Another potential pitfall is underestimating an opponent. This is really the parents' issue. Sitting there in the stands a few of us noticed this extremely short, rotund man, who did not move very fast. But -- oh my God could that guy shoot. It started to get to be, "Oh, no here comes that guy!" Same thing at another game: two guys who seemed almost to be twins, short, wide, middle-aged, wearing pale gold shorts; they were a whirlwind.
Sometimes the unifieds get a little aggressive. I don't think anyone wants to win as badly as they do. The way they jump to seize the ball -- Ro is one of them. She flies through the air. She runs like Jackie Joyner-Kersee, her feet smacking the floor like thunder. She will not let the other team have the ball. She gives the other unifieds (the opponents) "the look," and like Medusa she could turn them to stone. (Although Ro is beautiful.) (Look in the background at #7, my dear Nat, going on Walkabout all of a sudden.)
I thought I'd seen everything. Every moving, sweet, gripping, heart-stopping instance.

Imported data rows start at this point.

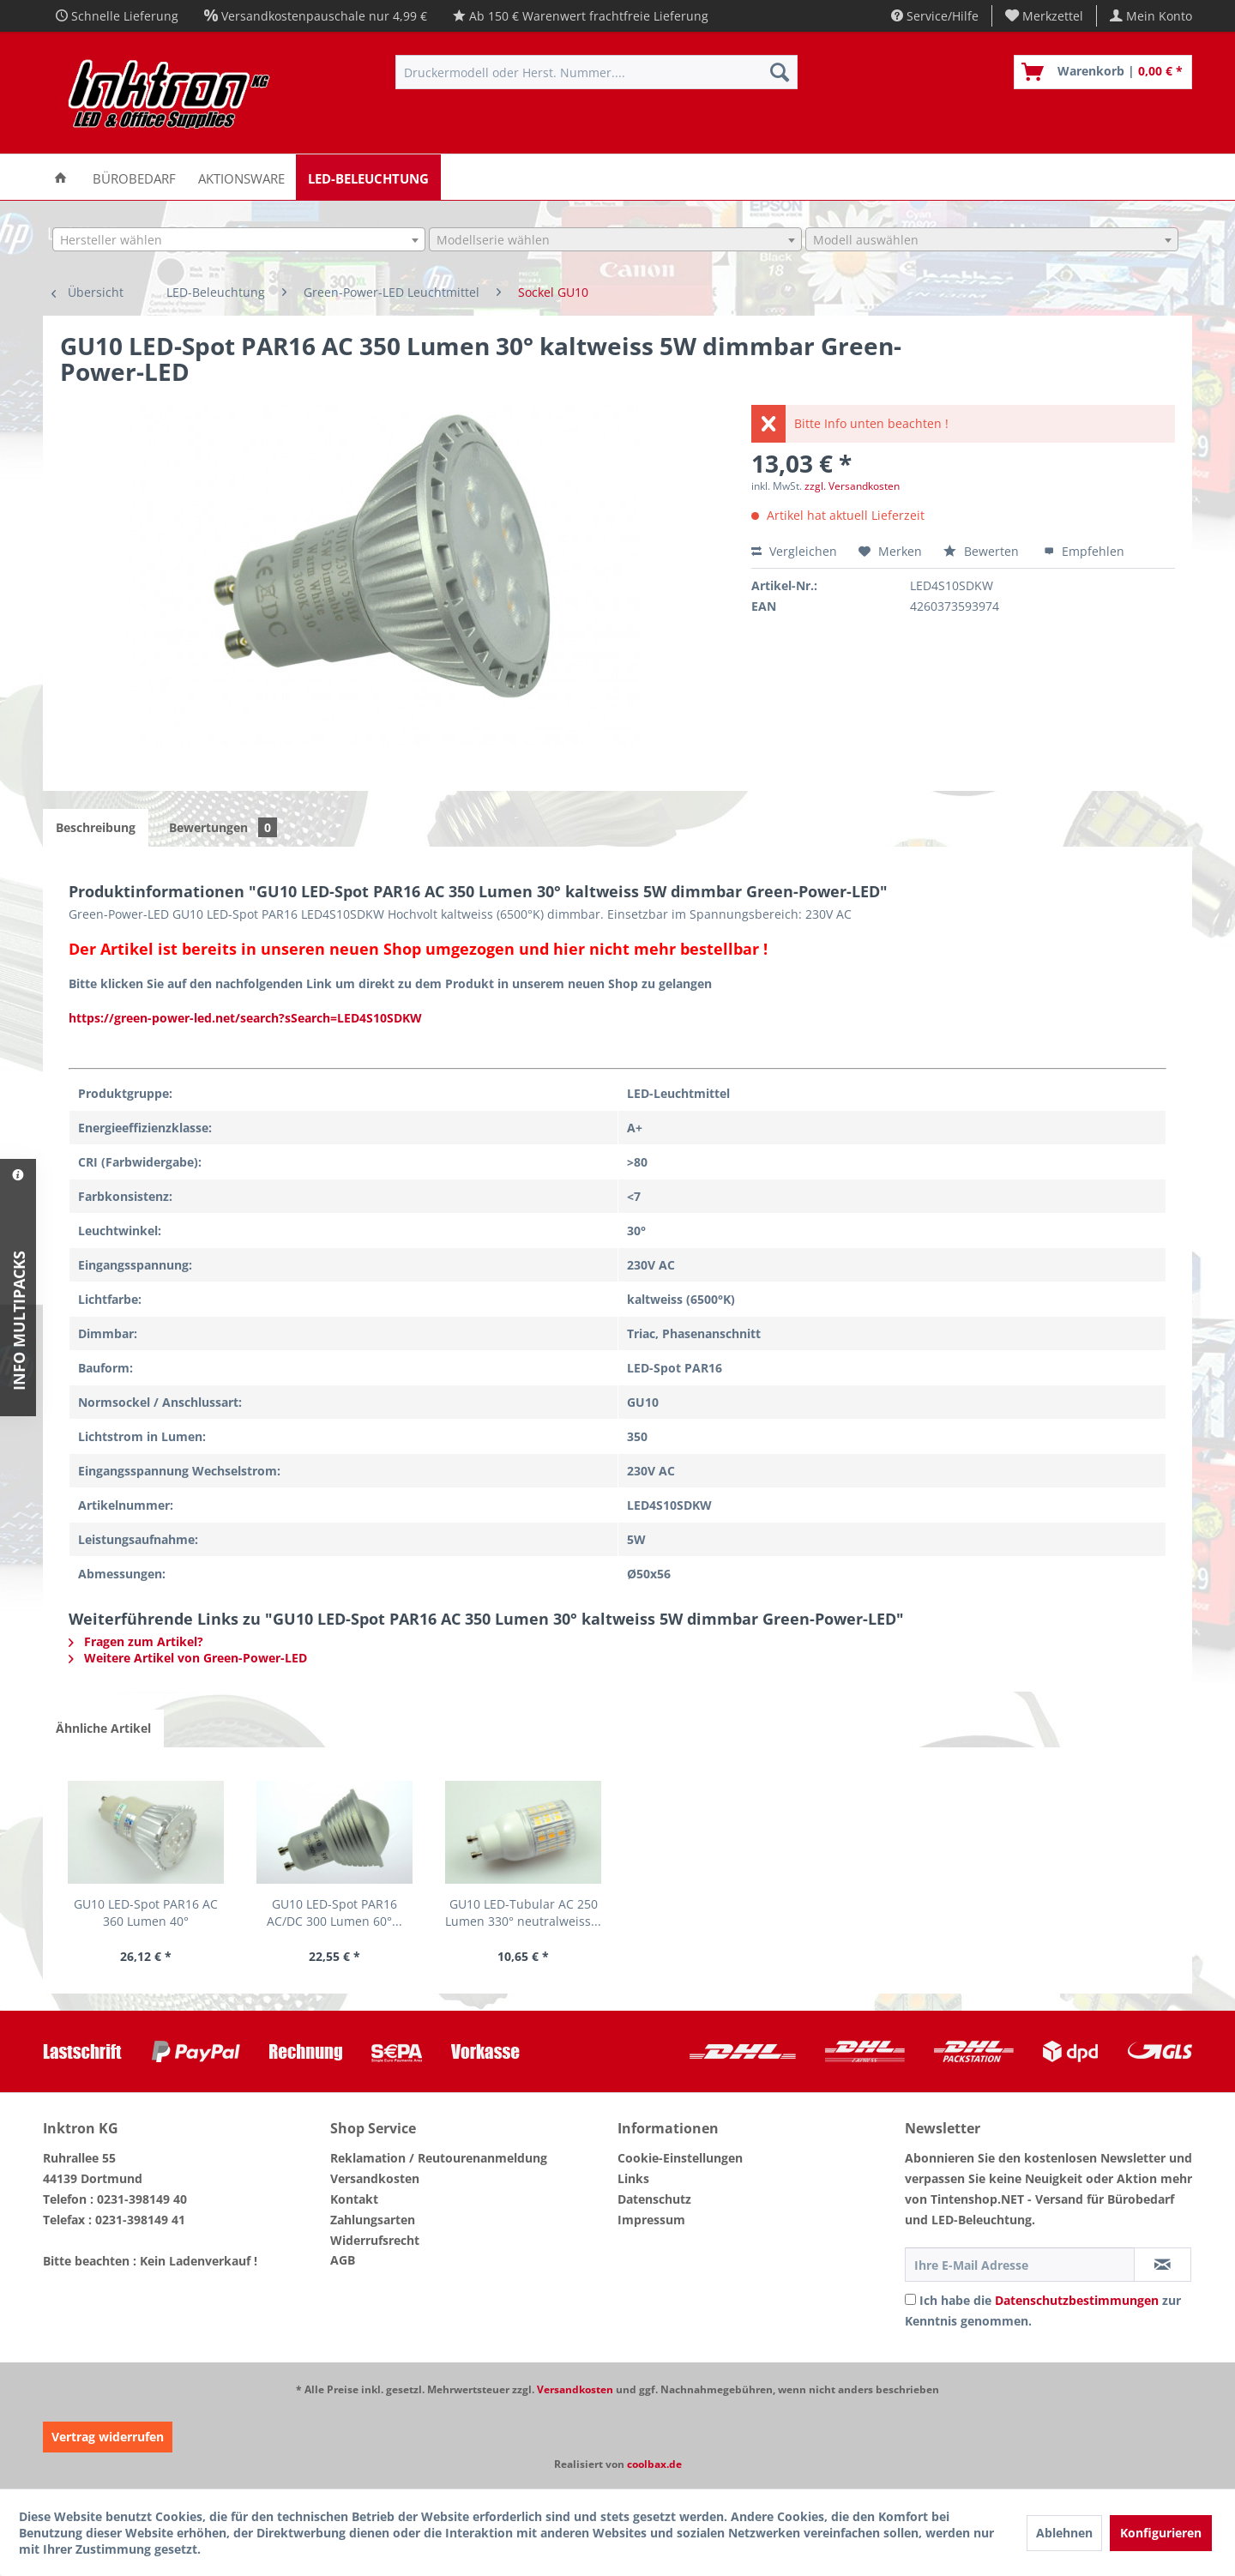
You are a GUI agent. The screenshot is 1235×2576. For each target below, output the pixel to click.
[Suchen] (780, 72)
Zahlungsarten (372, 2219)
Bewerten (982, 551)
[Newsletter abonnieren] (1162, 2264)
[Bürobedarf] (134, 177)
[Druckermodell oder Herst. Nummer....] (596, 72)
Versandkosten (374, 2178)
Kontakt (354, 2199)
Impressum (651, 2219)
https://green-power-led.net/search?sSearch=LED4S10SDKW (245, 1018)
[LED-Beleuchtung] (368, 177)
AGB (342, 2260)
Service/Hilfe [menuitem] (935, 16)
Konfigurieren (1161, 2533)
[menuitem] (1044, 16)
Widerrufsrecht (374, 2240)
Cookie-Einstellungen (680, 2158)
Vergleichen (794, 551)
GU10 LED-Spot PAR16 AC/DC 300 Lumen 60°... (334, 1912)
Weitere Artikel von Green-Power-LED (188, 1658)
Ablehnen (1064, 2533)
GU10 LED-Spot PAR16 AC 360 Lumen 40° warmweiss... (146, 1913)
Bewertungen (223, 827)
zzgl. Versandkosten (852, 486)
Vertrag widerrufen (107, 2436)
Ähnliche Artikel (103, 1728)
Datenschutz (654, 2199)
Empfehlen (1084, 551)
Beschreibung (96, 827)
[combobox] (238, 239)
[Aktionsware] (241, 177)
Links (633, 2178)
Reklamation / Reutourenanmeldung (438, 2158)
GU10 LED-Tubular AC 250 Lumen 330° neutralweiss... (523, 1912)
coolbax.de (654, 2464)
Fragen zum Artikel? (136, 1641)
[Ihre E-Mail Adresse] (1020, 2264)
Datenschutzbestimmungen (1077, 2300)
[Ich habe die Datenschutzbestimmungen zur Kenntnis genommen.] (910, 2299)
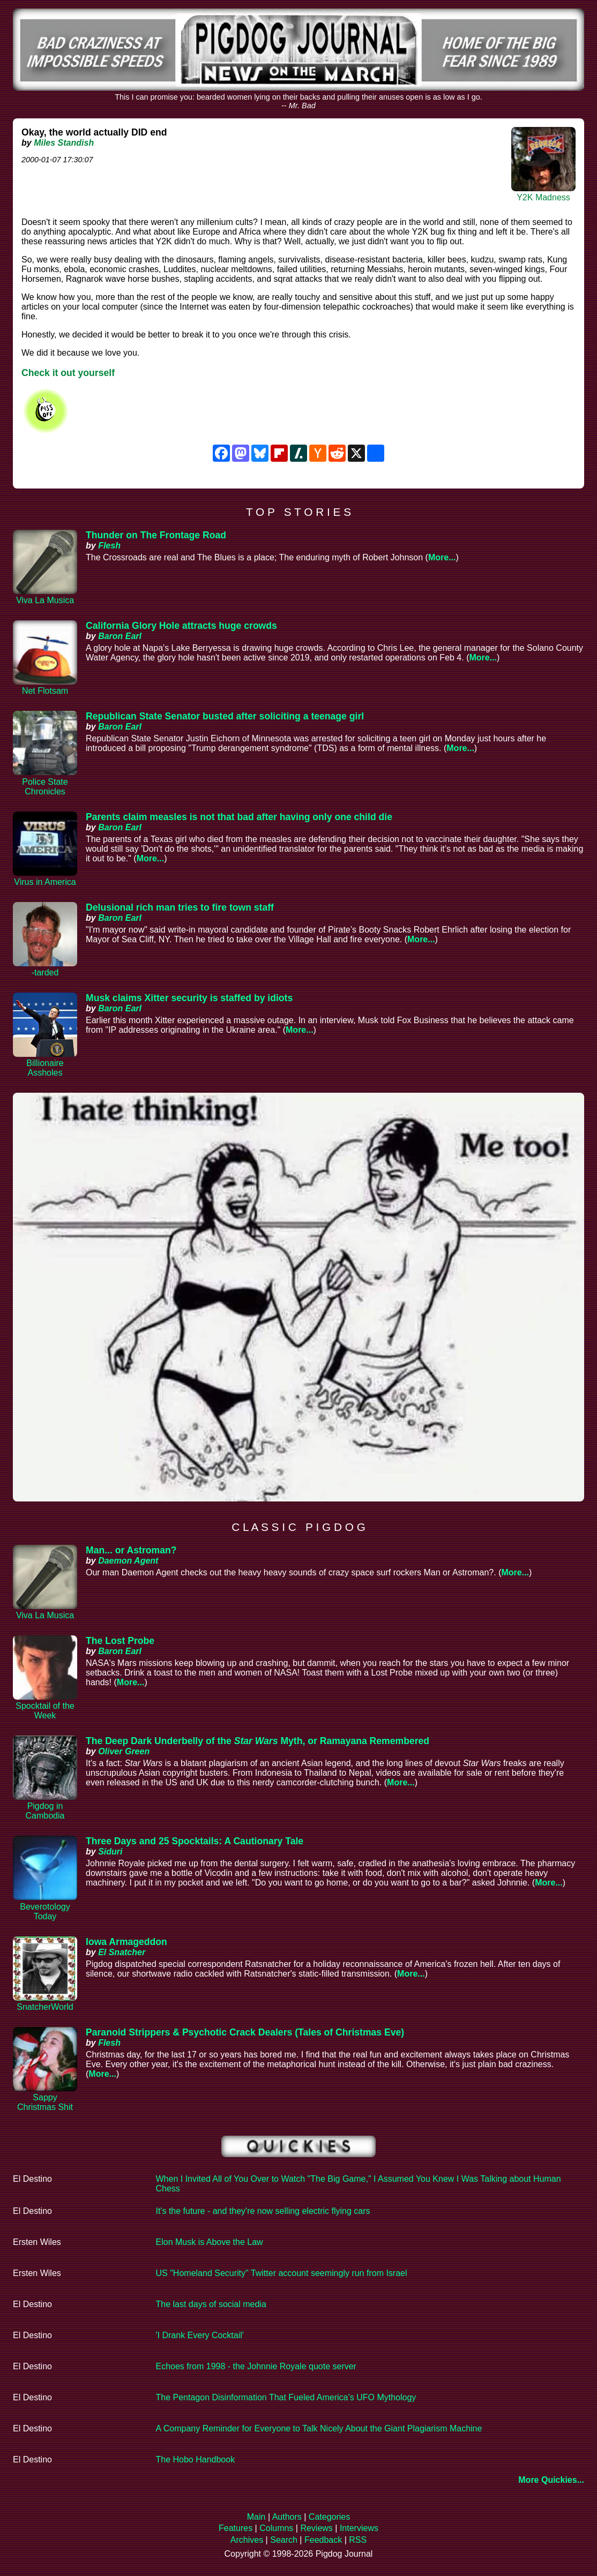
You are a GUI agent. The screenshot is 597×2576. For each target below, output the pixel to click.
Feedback (323, 2539)
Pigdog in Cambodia (45, 1810)
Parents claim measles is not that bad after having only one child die (239, 817)
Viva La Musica (45, 600)
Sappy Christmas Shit (45, 2102)
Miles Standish (64, 142)
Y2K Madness (543, 197)
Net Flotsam (45, 690)
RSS (358, 2539)
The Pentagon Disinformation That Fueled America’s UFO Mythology (286, 2397)
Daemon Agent (128, 1560)
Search (283, 2539)
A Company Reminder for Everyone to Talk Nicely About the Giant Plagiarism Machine (319, 2428)
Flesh (109, 545)
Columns (276, 2528)
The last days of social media (211, 2304)
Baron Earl (119, 636)
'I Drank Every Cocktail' (200, 2335)
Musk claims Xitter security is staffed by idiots (189, 998)
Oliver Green (124, 1751)
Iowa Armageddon (126, 1941)
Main (256, 2516)
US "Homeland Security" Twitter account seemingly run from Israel (281, 2273)
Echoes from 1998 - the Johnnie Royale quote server (256, 2366)
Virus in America (45, 882)
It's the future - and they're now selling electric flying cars (263, 2210)
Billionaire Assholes (44, 1067)
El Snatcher (121, 1952)
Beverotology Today (45, 1911)
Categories (329, 2516)
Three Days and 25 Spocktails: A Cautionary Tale (194, 1841)
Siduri (110, 1851)
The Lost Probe (120, 1640)
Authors (287, 2516)
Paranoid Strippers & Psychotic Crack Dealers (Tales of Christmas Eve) (245, 2032)
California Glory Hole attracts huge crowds (181, 625)
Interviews (359, 2528)
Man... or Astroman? (131, 1550)
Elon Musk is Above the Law (209, 2242)
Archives (246, 2539)
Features (235, 2528)
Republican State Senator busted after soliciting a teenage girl (225, 716)
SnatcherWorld (45, 2006)
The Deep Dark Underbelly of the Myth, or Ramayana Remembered (257, 1741)
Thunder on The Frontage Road (156, 535)
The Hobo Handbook (195, 2459)
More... (442, 557)
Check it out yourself (68, 372)
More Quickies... (551, 2479)
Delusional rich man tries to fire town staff (180, 907)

And then, just before our third and last game was to start, this little woman walks by -- bespectacled, slightly shuffling. She couldn't have been more than four feet tall. She was probably in her thirties. She cradled a Paddington Bear against her cheek. My heart just turned right over. I wanted one, too. That was the Special Olympics moment, the reason we all go. Disability is real there; nothing hidden, and no one ashamed. It is interesting, it is poignant. We see that "they" are all human beings with needs, desires, anger, spitefulness, caginess, and every other human nuance. Paddington Lady and all the others remind us that "they" are "us."